Segment Open
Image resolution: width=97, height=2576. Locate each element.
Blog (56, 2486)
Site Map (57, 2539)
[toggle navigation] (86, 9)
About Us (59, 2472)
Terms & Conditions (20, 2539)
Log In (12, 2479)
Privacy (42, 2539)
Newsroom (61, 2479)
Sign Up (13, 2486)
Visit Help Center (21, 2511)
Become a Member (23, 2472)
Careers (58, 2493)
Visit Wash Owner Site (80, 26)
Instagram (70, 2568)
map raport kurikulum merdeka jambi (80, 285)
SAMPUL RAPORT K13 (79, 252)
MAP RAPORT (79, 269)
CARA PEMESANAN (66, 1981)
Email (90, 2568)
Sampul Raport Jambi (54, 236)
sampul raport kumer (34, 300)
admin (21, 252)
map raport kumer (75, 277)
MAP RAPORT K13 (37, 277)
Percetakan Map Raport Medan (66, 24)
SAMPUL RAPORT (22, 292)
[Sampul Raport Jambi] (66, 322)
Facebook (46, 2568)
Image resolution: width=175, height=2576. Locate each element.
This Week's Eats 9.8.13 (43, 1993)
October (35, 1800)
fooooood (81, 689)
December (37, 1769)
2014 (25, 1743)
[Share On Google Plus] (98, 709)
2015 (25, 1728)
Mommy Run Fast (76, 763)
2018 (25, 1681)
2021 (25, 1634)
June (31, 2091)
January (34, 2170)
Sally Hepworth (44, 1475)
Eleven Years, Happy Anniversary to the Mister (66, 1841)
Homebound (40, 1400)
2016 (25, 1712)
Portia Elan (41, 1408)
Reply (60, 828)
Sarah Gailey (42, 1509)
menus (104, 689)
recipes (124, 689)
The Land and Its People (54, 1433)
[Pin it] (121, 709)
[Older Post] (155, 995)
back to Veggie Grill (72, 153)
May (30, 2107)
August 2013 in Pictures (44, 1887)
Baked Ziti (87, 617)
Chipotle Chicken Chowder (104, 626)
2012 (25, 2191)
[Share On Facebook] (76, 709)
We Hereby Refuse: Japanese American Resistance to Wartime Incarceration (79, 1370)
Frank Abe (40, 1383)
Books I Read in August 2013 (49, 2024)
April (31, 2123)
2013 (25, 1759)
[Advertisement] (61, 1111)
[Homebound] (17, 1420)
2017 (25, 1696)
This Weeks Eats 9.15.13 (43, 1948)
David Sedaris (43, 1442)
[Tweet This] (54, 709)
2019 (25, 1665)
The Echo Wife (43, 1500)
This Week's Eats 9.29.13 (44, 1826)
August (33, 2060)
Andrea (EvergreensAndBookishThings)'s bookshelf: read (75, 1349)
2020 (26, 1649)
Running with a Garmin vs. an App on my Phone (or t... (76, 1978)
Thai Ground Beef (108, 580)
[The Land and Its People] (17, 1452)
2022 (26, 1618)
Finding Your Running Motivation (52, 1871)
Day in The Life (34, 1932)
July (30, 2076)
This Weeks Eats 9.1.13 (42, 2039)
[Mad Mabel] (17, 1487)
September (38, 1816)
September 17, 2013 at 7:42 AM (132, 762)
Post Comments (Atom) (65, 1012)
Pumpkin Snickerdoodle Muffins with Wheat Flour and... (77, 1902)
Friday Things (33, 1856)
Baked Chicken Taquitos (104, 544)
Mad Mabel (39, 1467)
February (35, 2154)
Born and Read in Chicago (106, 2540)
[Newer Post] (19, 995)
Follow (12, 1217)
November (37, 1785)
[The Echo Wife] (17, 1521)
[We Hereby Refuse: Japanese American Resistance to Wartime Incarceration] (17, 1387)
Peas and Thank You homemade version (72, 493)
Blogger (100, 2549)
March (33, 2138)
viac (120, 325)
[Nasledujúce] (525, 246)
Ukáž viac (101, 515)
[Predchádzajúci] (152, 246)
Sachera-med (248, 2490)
Segment Closed
** EXERCISE PROMPT **
An exact copy of the entries from the line containing "Blogger (100, 2549)" through the last line is the expected answer.

** EXERCISE ANSWER **
Blogger (100, 2549)
March (33, 2138)
viac (120, 325)
[Nasledujúce] (525, 246)
Ukáž viac (101, 515)
[Predchádzajúci] (152, 246)
Sachera-med (248, 2490)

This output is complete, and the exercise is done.